* [What to work on]: Edit the lines from the start of the records through the line that contains "tap(383, 414)", changing "callout" to "marker" and keeping everything else the same.

* [Provided data]:
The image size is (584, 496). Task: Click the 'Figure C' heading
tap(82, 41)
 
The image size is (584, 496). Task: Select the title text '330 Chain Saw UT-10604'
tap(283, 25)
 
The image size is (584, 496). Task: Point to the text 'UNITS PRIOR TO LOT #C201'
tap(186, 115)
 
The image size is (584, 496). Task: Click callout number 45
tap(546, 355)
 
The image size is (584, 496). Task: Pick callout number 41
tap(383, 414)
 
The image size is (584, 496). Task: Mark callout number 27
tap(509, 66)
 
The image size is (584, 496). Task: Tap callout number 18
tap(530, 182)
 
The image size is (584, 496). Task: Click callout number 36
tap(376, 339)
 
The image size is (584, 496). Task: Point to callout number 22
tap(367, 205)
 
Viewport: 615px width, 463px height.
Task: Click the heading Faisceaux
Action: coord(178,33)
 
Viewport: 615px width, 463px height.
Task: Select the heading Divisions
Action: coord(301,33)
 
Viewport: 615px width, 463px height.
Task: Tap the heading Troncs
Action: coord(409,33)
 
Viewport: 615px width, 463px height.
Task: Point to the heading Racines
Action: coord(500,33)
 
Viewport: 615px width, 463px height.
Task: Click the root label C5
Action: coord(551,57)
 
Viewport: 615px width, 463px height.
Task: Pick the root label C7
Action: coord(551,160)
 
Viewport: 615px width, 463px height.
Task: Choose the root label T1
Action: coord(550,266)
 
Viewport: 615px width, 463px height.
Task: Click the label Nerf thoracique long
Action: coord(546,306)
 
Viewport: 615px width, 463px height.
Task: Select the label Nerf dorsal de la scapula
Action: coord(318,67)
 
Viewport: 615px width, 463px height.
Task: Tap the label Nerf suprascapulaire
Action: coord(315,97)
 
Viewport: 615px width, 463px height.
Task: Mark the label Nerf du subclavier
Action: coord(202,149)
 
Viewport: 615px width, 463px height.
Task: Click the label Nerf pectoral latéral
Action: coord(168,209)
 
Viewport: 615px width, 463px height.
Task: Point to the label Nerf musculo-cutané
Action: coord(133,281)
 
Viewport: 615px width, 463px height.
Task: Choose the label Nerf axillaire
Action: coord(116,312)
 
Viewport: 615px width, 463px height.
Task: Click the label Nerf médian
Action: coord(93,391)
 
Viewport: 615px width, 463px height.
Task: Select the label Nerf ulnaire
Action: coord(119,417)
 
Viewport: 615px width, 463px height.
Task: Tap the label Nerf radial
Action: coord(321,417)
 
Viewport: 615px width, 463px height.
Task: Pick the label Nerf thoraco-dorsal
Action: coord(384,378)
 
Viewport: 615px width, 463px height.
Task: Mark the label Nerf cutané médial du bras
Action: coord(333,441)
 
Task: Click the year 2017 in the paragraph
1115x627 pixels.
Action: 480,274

* [Response]:
The image size is (584, 496). Task: Click the 'Figure C' heading
tap(82, 41)
 
The image size is (584, 496). Task: Select the title text '330 Chain Saw UT-10604'
tap(283, 25)
 
The image size is (584, 496). Task: Point to the text 'UNITS PRIOR TO LOT #C201'
tap(186, 115)
 
The image size is (584, 496). Task: Click marker number 45
tap(546, 355)
 
The image size is (584, 496). Task: Pick marker number 41
tap(383, 414)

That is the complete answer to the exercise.